Archaeologists working deep inside Gorham's Cave have discovered a rare prehistoric painting, that could be up to 13,000 years old, of a deer. To the untrained eye it looks like a series of random scrawls on the cave wall.

But with the help of the experts, the outline of an animal crowned with a distinctive set of antlers quickly becomes clearly discernible.
The discovery of the painting follows the previous find of cave art in St Michael's Cave and highlights the wealth of archaeological remains in Gibraltar.
Alongside the painting, the archaeologists working in Gorham's Cave have also made important Neanderthal finds during the past two weeks.

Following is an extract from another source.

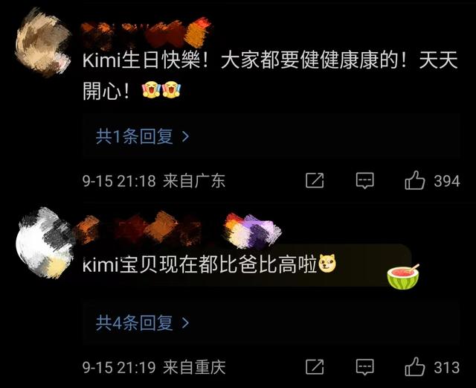Viewport: 476px width, 388px height.
Task: Tap reply icon on the 来自重庆 comment
Action: point(365,367)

"The surprises seem to come one after another each year," said Professor Clive Finlayson, director of the Gibraltar Museum and co-director of the excavation at Gorham's Cave.

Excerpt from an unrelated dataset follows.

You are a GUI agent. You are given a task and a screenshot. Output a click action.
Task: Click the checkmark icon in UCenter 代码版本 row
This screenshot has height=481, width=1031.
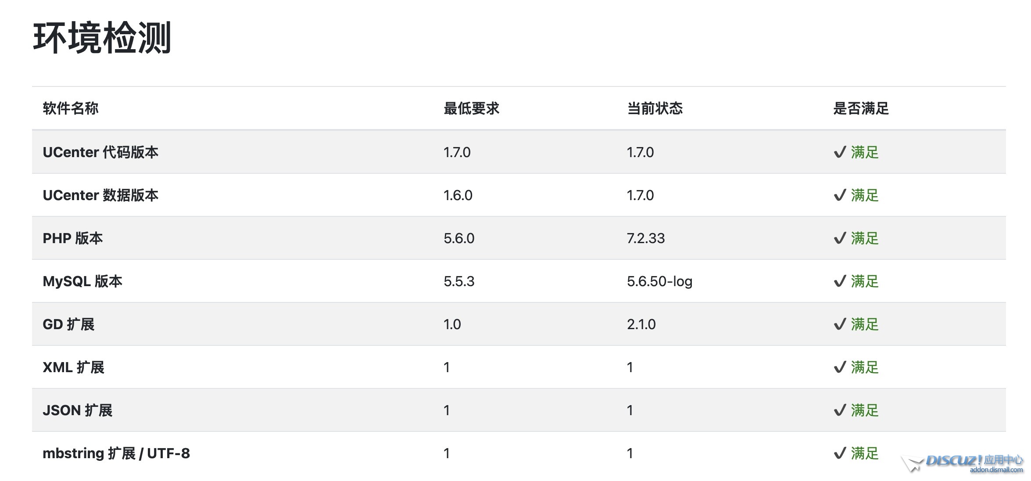point(840,152)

"What we have now in Gibraltar are eight caves where we know there has been Neanderthal occupation."
"We also have a number of caves with occupation by modern people, of which at least two have cave art, which is of great heritage value in global terms."
"This makes Gibraltar one of those unique places for the study of prehistory and for this rich heritage."

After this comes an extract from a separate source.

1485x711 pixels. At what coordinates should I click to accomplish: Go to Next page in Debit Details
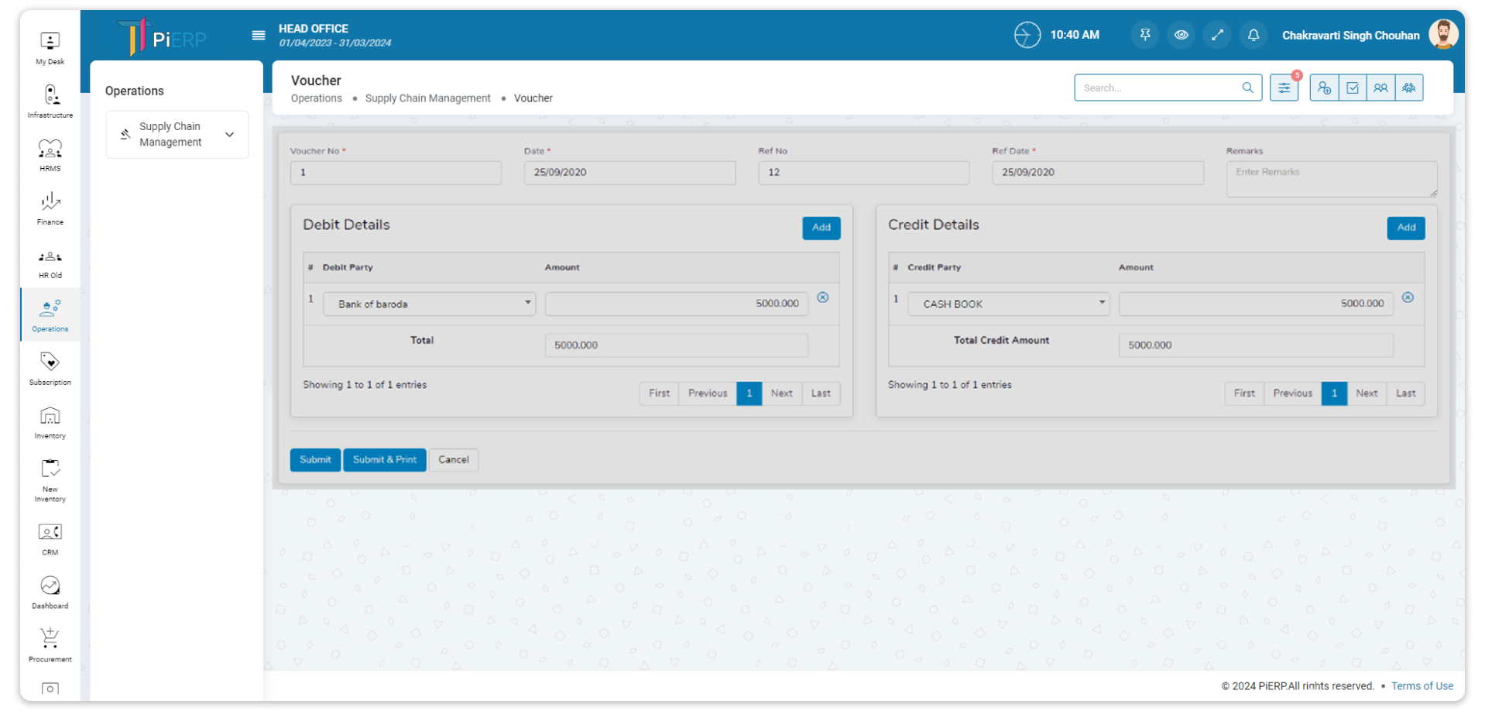781,393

"Certainly in terms of Neanderthal occupation sites, for a peninsula this size to have eight is unique in the world."
"There is no other place like that," he concluded.
Of the recent discoveries at Gorham's Cave, the cave painting of the deer is perhaps the most significant.
From its style, the experts working in the cave can tell that it is an Upper Paleolithic painting from the Magdalenian period, making it approximately 12,000 to 13,000 years old.
"It is extremely unique," Professor Finlayson said.
"In the south of the Iberian peninsula it is probably the second one," he added, explaining that similar artwork is common only in the south of France and, to a lesser extent, northern Spain.
That could suggest a link between prehistoric communities there and those in this region, who perhaps were sheltering in southern Iberia during a glacial period.
"This is a really major find and there may well be more in there," he said.
Aside from these broader lines of enquiry stretching halfway across Europe, the paintings are helping experts build a clearer picture of what life was like in Gibraltar thousands of years ago.
"Both this find and the one in St Michael's Cave help to fill in details of the life of our hunter-gatherer ancestors who lived on the Rock," said Maria Dolores Simón, an archaeologist from the Fundación Cueva de Nerja who is closely involved in the excavations in Gibraltar.
The painting is just one of a series of important discoveries made by archaeologists working in Gorham's Cave as part of an excavation programme that has been running annually since 1991.
They have been working on two distinct levels of sediment deep inside the cave, a 'modern' one dating back no more than 20,000 years, and a Neanderthal one that dates back at least 30,000 years.
Within the 'modern', Upper Paleolithic level, one of the most interesting finds this year has been the discovery of a complete hearth – "a barbecue if you like", Professor Finlayson said – that prehistoric people were using to cook food as part of life inside the cave. The fireplace is believed to be anywhere between 16,000 and 20,000 years old.
But the researchers also found a very large hearth in the Neanderthal level. They are still waiting to have this find dated, but already it is being described as significant.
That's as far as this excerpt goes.